I had looked forward to reading Just Call Me Superhero, Europa Editions’ most recent publication by German writer Alina Bronsky, translated by Tim Mohr. Bronsky is lauded for her writing’s comic invention, her wit, and the depth of her characterization, and Just Call Me Superhero appeared at the very least a smartly written, humorous antidote to the pounds of theory I’ve been wading through. But the book was more than a disappointment: Bronsky’s novel is a tedious, cliché-ridden disaster that manages to dumb down even the most trope-welcome of genres, namely that of “young adult” lit.
Though it’s published by Europa Editions, a publisher not typically associated with YA literature—and despite the fact that the novel doesn’t appear to be marketed as such—Just Call Me Superhero relies so heavily on the formal conceits of contemporary YA literature that it’s impossible to divorce the book from the genre. Really, it’s all there: we have a tragically deformed, blockheadedly narcissistic protagonist. We have his beautiful—yet flawed—love interest. We have a group of misfits, gathered together out of who-knows-what reason, who, despite their overwhelming mutual distaste for one another, stick together through thick and thin. We have the group’s idiosyncratic, whimsical leader (known as “the guru”). We have the shock of tragedy—and (I’m not giving anything away here, as any reader can see this coming from miles away) the protagonist’s ultimate redemption.
Let me be clear: my problem with this novel is not that it accords with many generic conceits of YA literature, because YA literature has the capacity of being mind-blowingly good. My problem is not YA literature. My problem is how Just Call Me Superhero writes itself in YA so unimaginatively, as if obliged to check off one hackneyed conceit after the other, until the hard-fought end. The plot progression feels rote; the characters are so predictably implausible that I find myself rolling my eyes at every melodramatic turn. But the melodrama isn’t moving in the slightest: it feels grudging.
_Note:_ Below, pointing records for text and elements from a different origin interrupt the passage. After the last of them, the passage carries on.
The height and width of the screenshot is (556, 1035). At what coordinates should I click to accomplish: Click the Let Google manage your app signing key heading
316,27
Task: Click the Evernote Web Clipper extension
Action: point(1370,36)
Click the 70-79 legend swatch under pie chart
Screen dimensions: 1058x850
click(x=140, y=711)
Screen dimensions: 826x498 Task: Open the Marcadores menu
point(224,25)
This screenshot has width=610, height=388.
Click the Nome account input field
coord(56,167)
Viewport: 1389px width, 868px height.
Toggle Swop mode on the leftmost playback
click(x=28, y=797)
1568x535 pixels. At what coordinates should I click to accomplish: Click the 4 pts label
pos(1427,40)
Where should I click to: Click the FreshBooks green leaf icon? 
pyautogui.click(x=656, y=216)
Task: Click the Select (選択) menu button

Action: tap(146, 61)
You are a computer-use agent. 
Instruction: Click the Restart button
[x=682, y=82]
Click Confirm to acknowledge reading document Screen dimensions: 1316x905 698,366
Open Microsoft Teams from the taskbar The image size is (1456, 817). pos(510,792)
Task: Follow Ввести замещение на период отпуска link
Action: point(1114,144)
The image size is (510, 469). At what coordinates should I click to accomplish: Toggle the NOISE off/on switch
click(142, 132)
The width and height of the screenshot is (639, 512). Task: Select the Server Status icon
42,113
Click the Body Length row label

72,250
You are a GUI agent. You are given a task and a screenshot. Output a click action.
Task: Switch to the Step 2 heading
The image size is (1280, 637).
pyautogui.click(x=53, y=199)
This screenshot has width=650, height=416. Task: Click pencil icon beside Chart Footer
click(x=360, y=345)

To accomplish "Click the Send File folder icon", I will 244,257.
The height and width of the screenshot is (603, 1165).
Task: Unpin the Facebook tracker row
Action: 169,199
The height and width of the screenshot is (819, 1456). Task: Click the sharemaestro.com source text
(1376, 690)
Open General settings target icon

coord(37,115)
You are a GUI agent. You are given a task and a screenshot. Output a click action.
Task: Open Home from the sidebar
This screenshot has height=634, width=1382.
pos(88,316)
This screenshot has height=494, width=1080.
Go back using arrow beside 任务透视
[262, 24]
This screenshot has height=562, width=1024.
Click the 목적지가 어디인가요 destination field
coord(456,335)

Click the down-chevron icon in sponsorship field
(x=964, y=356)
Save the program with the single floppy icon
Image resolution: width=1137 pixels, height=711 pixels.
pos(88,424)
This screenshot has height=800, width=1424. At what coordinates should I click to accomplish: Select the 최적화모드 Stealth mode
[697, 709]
What’s more (and this is something I hate to admit, but it must be said), I don’t think Tim Mohr’s translation does the novel any service. Often, sentences feel strangely dated and adult, as though a forty-something were writing as a 1980s teen living in 2014 (think bizarre and inconsistent inclusions of slang, erratic adverbial usage, an overdependence on German syntactical formation). This book is narrated by a first-person, 17-year-old protagonist, but it certainly isn’t any 17-year-old I could ever recognize. If you’re looking for a German-language YA translation, check out Mohr’s far superior translation of Wolfgang Herrndorf’s Why We Took the Car. But steer clear of any Superheroes. Patty Nash, blog editor.